__Data__

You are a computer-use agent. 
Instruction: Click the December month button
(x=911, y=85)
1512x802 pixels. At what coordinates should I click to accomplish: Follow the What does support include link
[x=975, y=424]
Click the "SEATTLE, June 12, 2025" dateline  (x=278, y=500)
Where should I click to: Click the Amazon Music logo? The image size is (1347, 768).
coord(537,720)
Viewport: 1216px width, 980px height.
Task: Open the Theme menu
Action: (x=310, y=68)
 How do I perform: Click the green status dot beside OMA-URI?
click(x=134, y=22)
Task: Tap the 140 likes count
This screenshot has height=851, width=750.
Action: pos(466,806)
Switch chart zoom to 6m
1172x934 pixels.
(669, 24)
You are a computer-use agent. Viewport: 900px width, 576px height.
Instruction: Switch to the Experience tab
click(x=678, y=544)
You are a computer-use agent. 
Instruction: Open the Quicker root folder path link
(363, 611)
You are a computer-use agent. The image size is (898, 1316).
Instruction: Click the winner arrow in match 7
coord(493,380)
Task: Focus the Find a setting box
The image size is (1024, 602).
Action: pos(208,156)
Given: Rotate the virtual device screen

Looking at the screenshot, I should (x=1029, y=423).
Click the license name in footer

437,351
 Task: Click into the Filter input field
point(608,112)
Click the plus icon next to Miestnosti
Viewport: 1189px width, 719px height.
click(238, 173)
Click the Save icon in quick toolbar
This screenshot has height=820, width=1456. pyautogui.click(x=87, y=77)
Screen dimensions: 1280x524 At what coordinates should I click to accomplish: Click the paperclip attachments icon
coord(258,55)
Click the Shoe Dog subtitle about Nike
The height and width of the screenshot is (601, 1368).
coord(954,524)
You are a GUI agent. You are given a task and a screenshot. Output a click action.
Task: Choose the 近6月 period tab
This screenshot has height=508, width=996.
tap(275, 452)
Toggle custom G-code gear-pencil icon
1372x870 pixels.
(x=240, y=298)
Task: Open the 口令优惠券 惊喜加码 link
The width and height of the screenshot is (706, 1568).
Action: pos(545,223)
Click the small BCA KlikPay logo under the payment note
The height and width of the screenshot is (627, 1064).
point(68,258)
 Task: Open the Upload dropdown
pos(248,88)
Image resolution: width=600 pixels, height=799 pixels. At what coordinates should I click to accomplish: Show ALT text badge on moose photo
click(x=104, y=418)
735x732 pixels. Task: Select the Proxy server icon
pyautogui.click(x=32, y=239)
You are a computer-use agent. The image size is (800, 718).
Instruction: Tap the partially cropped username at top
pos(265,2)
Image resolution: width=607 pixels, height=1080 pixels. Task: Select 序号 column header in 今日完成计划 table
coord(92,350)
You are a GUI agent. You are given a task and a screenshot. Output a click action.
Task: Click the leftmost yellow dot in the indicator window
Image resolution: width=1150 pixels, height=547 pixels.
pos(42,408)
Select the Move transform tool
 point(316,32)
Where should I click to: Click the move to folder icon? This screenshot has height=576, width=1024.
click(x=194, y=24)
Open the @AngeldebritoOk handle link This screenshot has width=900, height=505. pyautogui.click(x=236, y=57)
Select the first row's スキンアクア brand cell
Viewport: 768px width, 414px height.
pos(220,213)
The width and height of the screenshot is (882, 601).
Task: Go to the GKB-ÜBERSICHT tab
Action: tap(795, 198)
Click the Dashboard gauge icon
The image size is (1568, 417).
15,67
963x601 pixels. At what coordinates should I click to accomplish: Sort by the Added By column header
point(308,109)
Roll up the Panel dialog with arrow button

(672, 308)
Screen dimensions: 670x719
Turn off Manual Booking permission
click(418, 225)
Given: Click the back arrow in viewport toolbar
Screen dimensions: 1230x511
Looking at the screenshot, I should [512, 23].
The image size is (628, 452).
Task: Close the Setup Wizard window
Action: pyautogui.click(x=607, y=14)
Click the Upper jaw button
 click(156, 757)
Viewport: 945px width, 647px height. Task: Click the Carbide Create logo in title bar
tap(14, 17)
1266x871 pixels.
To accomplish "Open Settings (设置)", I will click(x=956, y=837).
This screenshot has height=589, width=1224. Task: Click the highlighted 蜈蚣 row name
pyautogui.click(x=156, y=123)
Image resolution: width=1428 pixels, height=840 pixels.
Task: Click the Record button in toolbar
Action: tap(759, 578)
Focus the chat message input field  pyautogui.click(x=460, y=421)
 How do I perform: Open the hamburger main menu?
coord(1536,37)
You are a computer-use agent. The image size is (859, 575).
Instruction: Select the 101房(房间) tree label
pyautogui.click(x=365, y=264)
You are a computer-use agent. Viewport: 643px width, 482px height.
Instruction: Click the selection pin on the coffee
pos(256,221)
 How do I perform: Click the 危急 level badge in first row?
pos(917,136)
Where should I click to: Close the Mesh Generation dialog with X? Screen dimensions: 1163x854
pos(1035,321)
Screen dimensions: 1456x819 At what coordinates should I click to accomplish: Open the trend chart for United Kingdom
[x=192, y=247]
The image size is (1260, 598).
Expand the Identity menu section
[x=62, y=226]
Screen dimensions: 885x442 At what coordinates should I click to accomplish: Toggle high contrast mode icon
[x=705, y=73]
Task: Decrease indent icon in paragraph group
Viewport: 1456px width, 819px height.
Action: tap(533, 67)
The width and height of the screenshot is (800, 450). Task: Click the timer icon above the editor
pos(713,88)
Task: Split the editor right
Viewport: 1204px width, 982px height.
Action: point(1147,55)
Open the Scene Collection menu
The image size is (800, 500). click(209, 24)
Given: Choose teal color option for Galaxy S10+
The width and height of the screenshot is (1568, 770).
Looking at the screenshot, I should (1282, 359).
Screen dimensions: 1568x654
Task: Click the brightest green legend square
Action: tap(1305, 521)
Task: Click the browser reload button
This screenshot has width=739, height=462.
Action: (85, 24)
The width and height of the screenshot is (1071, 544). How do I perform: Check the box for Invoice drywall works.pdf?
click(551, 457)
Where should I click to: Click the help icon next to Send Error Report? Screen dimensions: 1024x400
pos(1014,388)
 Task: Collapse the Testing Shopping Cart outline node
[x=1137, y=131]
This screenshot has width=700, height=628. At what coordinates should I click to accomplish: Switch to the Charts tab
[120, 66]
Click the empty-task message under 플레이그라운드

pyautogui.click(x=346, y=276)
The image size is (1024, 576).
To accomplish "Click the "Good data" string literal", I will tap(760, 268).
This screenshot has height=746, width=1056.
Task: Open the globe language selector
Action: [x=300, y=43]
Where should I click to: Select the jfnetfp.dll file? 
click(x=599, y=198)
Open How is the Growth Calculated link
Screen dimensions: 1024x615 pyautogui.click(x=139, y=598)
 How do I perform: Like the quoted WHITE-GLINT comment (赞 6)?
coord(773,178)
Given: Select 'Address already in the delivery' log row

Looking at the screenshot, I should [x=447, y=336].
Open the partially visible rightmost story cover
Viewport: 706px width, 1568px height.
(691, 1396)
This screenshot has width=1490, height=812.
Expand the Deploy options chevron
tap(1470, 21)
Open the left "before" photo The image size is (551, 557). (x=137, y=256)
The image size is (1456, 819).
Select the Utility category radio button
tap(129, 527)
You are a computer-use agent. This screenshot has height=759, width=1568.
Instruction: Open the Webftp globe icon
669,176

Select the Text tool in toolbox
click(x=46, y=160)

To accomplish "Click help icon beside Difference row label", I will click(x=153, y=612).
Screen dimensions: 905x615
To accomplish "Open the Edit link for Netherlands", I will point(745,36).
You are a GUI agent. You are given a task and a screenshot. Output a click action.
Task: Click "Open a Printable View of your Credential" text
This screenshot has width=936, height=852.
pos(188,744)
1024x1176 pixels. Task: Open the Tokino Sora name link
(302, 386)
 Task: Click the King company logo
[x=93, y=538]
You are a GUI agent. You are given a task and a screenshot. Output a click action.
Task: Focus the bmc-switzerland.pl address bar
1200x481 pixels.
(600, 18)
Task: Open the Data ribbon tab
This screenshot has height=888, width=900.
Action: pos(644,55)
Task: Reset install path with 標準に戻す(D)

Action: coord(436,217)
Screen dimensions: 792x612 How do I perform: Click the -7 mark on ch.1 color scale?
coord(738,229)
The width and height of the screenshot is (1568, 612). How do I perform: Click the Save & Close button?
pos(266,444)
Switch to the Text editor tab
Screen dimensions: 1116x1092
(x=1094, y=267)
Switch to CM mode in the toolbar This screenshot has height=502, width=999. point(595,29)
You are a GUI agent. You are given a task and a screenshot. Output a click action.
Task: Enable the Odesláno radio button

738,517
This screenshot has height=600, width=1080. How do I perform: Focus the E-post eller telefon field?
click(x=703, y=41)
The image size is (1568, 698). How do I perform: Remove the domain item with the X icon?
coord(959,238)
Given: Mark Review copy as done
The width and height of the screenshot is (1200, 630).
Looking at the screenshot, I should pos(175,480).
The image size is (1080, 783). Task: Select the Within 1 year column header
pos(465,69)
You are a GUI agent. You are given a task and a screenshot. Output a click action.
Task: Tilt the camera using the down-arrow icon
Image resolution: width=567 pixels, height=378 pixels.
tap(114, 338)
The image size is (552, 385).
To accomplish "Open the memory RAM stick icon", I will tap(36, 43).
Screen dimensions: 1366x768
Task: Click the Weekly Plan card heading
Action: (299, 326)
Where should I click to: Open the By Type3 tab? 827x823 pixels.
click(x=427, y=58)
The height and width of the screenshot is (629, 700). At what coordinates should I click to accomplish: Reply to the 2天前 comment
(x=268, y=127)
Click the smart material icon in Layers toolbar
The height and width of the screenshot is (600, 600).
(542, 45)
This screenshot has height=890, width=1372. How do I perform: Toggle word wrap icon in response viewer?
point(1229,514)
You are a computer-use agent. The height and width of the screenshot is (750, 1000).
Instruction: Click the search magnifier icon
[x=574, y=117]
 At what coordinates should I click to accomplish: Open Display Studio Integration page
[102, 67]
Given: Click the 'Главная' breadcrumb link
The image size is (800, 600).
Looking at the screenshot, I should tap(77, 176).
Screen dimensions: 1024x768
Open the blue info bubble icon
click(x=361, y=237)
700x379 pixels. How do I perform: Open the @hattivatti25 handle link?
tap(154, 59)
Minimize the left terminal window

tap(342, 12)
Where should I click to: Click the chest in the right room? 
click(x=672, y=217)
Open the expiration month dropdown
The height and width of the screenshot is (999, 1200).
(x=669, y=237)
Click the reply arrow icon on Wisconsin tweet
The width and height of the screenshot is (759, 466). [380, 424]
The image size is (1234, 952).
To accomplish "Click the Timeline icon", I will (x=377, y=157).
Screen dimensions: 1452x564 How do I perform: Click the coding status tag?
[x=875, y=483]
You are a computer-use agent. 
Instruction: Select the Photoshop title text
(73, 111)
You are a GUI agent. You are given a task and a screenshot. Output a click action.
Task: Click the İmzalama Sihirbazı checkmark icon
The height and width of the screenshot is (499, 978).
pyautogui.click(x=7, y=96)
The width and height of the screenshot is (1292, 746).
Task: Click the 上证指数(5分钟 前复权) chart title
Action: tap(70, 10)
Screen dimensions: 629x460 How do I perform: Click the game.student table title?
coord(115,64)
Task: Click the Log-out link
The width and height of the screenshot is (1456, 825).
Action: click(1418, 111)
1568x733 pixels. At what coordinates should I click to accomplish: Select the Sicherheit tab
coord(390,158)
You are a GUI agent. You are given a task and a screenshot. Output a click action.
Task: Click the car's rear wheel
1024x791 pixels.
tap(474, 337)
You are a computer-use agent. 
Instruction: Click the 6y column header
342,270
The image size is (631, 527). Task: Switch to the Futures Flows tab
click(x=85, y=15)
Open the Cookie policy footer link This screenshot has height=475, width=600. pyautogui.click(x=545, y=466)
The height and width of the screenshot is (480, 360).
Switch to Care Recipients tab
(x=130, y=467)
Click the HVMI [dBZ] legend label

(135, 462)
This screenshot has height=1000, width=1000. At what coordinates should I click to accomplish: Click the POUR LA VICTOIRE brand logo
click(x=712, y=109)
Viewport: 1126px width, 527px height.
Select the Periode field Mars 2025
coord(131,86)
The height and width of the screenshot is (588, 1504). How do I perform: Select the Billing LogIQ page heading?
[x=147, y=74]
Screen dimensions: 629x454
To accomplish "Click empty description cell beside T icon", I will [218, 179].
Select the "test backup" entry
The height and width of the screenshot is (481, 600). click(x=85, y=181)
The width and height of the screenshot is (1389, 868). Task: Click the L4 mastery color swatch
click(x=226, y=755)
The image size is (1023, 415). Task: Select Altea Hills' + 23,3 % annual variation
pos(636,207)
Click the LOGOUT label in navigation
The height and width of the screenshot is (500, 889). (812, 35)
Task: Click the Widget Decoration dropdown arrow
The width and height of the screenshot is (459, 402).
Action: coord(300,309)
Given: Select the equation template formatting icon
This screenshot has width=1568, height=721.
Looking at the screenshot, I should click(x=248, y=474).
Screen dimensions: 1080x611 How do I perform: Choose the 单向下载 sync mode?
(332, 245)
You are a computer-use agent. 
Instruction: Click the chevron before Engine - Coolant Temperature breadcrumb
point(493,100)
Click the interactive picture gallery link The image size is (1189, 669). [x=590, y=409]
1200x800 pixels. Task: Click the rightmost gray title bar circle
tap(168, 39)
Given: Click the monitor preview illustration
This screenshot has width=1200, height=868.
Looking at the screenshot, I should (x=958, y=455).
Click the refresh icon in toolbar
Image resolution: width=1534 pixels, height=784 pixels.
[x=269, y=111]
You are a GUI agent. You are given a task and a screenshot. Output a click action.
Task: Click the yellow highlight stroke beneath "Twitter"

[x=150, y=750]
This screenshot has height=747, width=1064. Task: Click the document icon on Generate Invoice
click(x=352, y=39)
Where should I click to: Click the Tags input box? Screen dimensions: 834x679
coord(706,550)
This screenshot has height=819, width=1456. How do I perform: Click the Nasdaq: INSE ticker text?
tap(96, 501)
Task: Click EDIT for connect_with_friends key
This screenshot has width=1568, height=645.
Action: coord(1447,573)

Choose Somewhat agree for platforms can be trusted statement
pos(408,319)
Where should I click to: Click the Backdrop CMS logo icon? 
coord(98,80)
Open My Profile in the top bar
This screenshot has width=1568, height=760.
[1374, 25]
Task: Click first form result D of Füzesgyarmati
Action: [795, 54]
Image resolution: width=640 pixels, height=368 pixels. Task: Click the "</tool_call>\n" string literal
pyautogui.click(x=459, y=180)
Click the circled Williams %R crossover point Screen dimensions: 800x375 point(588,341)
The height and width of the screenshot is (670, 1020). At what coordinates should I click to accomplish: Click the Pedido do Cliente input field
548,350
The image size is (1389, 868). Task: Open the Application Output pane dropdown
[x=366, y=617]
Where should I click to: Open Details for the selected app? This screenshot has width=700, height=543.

__Work instruction__
Give again exactly, and only, the lines above starting at the one with "Screen dimensions: 1452x564" and ending at the one with "Task: Click the İmzalama".

__Solution to this problem__
Screen dimensions: 1452x564 How do I perform: Click the coding status tag?
[x=875, y=483]
You are a computer-use agent. 
Instruction: Select the Photoshop title text
(73, 111)
You are a GUI agent. You are given a task and a screenshot. Output a click action.
Task: Click the İmzalama Sihirbazı checkmark icon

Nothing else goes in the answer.